Recorded information =
_____
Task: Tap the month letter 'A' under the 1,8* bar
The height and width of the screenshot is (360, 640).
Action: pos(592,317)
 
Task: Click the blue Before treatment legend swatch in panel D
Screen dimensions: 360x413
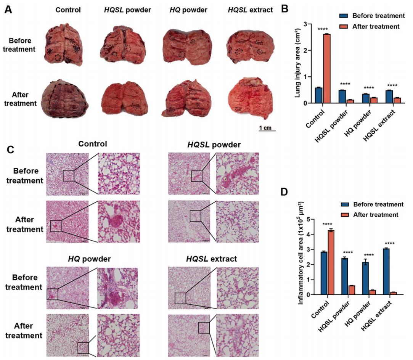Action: pyautogui.click(x=344, y=205)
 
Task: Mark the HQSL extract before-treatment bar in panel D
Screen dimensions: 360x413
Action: pyautogui.click(x=386, y=272)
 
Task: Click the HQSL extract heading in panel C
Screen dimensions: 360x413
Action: pyautogui.click(x=211, y=259)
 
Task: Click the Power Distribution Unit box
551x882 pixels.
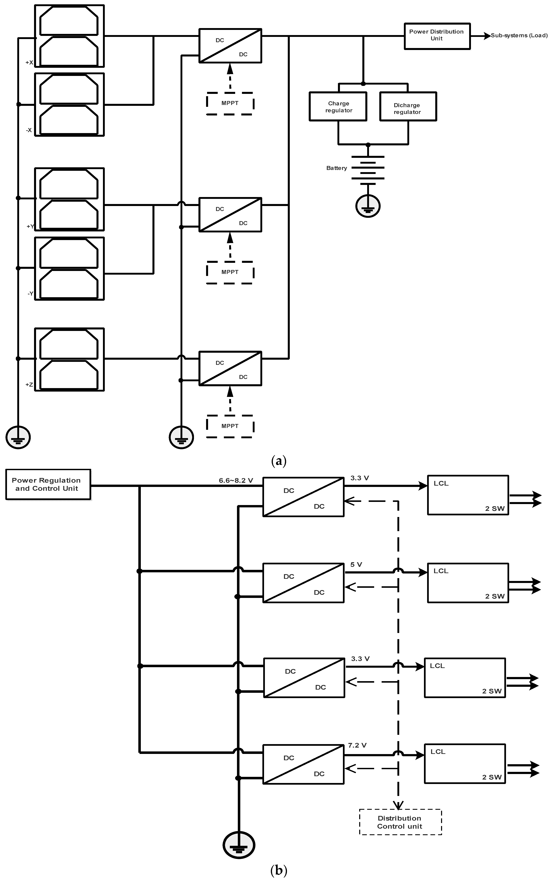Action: [437, 36]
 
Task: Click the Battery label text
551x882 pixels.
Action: [336, 168]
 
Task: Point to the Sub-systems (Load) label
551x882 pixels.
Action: [519, 35]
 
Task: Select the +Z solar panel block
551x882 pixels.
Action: [69, 359]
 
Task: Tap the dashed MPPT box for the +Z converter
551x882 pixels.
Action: [230, 426]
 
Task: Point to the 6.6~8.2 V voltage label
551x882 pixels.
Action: [236, 480]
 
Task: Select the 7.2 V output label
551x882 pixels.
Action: [357, 745]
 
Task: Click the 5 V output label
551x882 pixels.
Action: [356, 565]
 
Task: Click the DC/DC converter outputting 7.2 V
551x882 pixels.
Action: [303, 764]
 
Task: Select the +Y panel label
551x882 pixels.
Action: [30, 226]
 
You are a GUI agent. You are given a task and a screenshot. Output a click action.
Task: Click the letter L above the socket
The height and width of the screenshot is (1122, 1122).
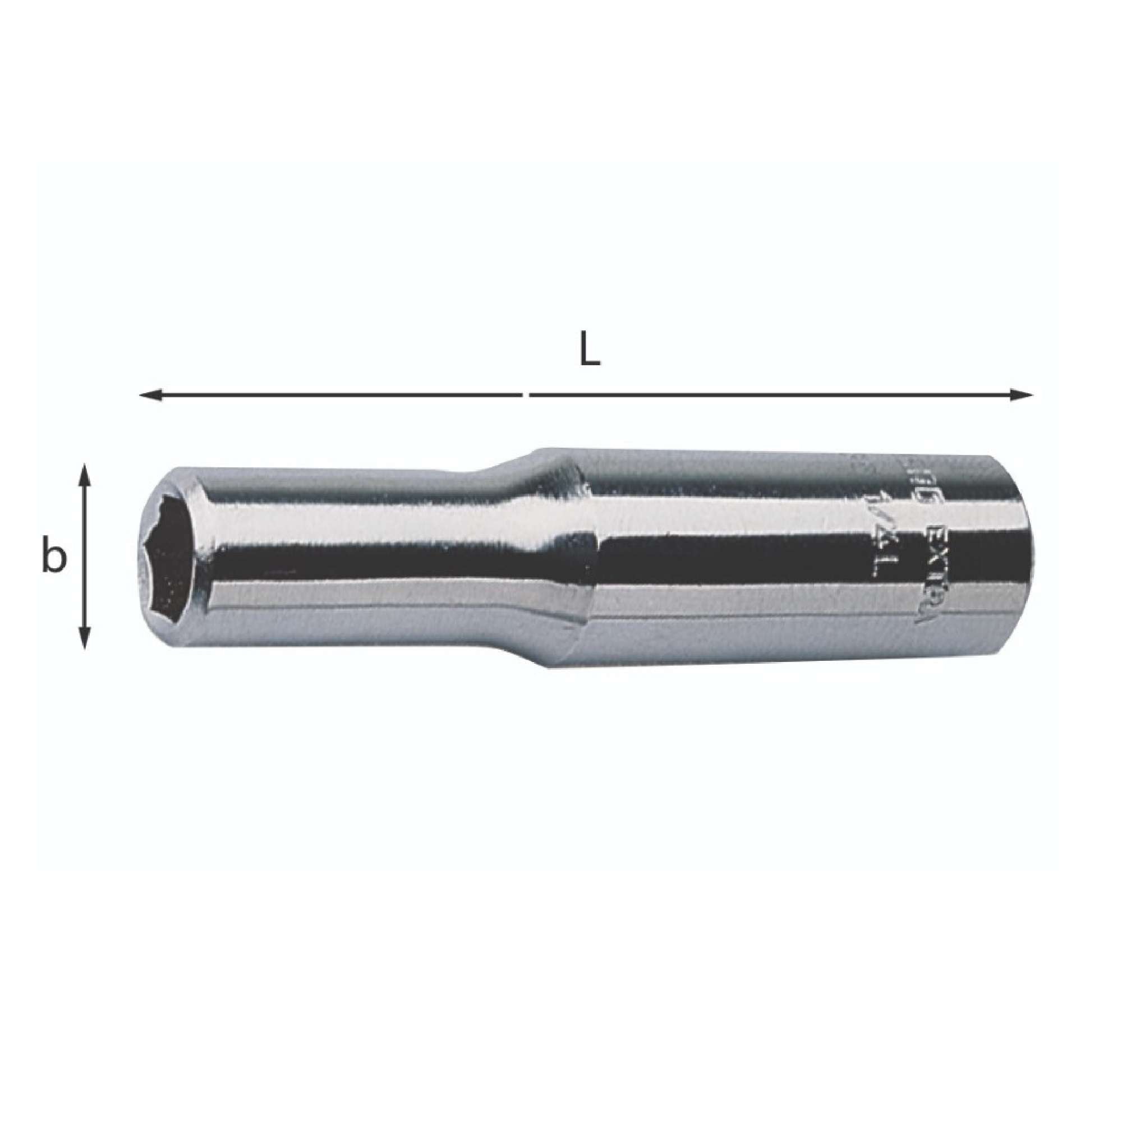(590, 350)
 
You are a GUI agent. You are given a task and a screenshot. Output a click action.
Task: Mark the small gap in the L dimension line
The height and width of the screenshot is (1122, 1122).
(526, 396)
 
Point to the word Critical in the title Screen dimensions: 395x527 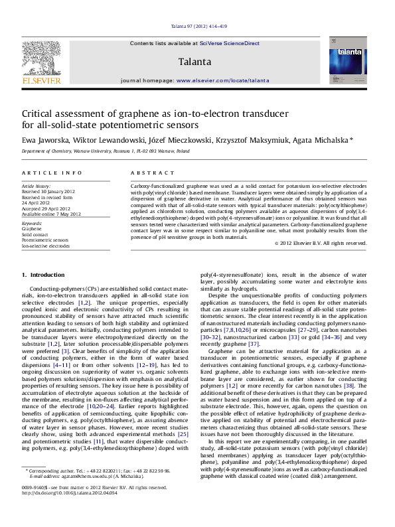(39, 113)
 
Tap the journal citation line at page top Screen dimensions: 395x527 (197, 26)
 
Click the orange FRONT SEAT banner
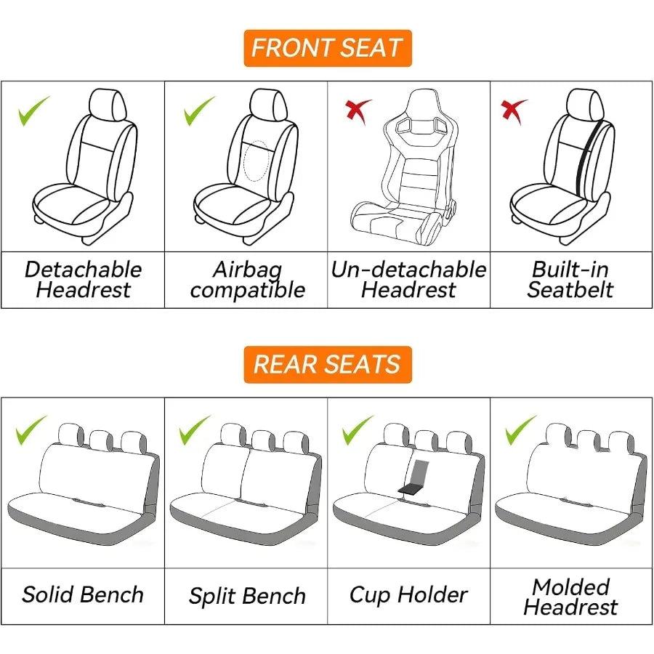coord(327,48)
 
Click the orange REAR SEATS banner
coord(327,364)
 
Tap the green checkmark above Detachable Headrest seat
coord(33,110)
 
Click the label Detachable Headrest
coord(83,280)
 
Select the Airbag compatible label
coord(247,280)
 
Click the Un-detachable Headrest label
coord(408,280)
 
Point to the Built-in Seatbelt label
coord(570,280)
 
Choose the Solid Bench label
coord(83,595)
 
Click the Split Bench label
coord(247,597)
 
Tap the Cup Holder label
coord(408,595)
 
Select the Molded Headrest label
coord(570,597)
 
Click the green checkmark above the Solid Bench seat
coord(31,429)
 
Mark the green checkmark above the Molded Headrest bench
coord(520,429)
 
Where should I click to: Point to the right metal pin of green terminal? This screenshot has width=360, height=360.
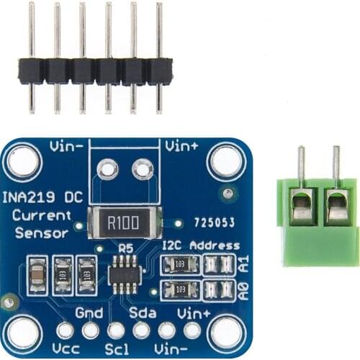pos(336,164)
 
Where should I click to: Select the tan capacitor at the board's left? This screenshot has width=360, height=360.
pos(35,273)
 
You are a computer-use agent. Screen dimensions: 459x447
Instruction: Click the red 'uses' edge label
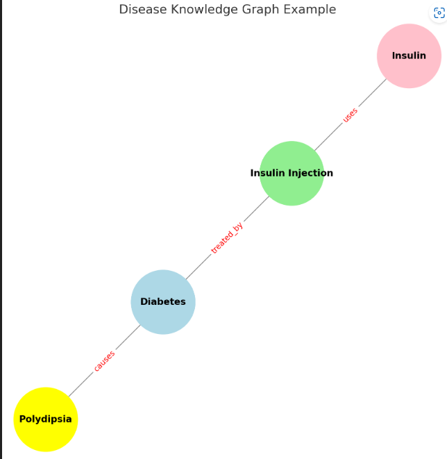[x=351, y=115]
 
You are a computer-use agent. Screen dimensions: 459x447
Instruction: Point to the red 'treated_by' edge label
[x=227, y=238]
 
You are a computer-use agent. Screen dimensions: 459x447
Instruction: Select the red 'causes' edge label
[x=104, y=361]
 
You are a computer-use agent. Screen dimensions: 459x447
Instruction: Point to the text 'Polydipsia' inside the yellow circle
[x=46, y=419]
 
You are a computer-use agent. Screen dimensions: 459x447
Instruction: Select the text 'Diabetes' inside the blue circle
[x=163, y=302]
_____
Task objective =
Starting with the line that contains "Task: Point to the Sub-systems (Load) label" and going on through the line that contains "Action: [230, 426]", rewrite that part of the listing above with its requests, raising every coordinate in the answers by 94.

Solution =
Task: Point to the Sub-systems (Load) label
551x882 pixels.
Action: [613, 129]
 
Task: Select the +Z solar panel block
551x882 pixels.
Action: [163, 453]
 
Task: Tap the dashed MPPT box for the +Z converter
551x882 pixels.
Action: [324, 520]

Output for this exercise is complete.